Me uniré al clamor de un país entregado al Dios viviente, cuando millones de manos se alzarán por tu misericordia y miles de rodillas se doblarán por la unción verdadera.
Oiré cantar a la niña de mi corazón “Pon aceite en mi lámpara”; y cada velo de luto será roto, como el velo del templo rasgado para hallar la Eternidad.
El aceite no es el de la costumbre, el de los cocodrilos; es el aceite que conocen los reptiles celestes, el aceite de las semillas de la flor inmensa esplendorosa en el más alto de los cielos.
Una simiente santa morará en el corazón de los que anduvieron entre pedregales.
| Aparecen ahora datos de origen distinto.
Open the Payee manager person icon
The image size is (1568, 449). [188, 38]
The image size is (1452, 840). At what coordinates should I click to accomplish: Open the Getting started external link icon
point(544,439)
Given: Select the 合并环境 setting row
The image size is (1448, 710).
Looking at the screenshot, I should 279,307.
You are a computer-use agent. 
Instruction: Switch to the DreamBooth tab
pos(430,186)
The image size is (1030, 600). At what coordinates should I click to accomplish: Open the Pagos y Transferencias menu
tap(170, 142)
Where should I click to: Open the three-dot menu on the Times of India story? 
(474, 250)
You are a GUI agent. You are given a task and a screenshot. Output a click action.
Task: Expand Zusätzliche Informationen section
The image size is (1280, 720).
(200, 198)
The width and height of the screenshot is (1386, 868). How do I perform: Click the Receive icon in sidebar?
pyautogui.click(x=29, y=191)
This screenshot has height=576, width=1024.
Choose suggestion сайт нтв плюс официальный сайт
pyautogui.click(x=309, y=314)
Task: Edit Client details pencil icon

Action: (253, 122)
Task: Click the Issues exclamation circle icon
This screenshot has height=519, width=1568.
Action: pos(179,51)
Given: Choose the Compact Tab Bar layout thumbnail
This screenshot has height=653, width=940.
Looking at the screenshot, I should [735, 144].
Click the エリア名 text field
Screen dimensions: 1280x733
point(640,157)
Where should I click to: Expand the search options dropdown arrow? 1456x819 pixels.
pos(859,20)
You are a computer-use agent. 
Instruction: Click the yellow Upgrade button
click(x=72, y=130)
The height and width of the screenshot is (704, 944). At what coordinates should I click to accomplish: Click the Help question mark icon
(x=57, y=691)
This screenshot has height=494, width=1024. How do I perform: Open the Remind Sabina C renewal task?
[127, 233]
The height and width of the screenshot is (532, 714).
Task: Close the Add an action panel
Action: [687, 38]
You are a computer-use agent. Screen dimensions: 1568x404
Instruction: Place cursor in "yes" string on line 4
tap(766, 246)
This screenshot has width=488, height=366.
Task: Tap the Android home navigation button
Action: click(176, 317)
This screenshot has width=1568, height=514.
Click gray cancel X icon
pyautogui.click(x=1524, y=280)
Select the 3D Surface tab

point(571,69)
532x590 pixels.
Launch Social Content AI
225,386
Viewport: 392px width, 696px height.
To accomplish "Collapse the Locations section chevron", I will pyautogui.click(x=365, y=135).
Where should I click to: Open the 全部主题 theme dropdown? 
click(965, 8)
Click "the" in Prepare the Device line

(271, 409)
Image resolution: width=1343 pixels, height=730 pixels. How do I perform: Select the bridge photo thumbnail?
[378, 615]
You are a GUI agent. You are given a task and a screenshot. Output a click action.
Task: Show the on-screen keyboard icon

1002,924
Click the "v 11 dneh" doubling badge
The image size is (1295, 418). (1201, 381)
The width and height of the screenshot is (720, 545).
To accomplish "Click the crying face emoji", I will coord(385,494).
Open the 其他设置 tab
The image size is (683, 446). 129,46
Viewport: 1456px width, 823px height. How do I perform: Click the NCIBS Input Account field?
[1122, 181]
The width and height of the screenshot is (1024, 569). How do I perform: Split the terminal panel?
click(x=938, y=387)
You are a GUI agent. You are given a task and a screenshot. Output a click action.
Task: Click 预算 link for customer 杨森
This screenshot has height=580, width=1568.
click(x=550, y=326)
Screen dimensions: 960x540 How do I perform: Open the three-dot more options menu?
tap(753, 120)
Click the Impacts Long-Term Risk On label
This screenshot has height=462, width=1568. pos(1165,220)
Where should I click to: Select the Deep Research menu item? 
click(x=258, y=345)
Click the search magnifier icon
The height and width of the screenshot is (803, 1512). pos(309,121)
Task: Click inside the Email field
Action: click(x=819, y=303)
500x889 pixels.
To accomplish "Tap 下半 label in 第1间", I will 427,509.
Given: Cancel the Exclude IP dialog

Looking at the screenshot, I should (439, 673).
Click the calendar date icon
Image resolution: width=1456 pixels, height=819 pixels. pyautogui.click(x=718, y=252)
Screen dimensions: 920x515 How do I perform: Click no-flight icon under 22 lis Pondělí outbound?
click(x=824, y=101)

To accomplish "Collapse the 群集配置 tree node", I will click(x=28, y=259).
Hay corazones de piedra que sacarán el llanto que guardaron desde la infancia;
sacarán la rebeldía que vino por el orgullo,
porque cubrieron de orgullo y apariencia
la impotencia por las vicisitudes que ofrece el mundo.
Viene la onda expansiva de tu poder sobre las naciones;
los vasos de ira serán quebrados,
porque de entre los necios,
de entre los insolentes saldrá una heredad
capaz de dar frutos de arrepentimiento.
Mientras tanto, yo me esconderé día tras día en tu sombra,
en ese silencio que canta como quien ha muerto,
porque conozco el refugio seguro
y sé en cuál manantial quitarme las manchas.
Conocí el dolor hasta la llaga;
sin embargo, respiro las misericordias dadas a David.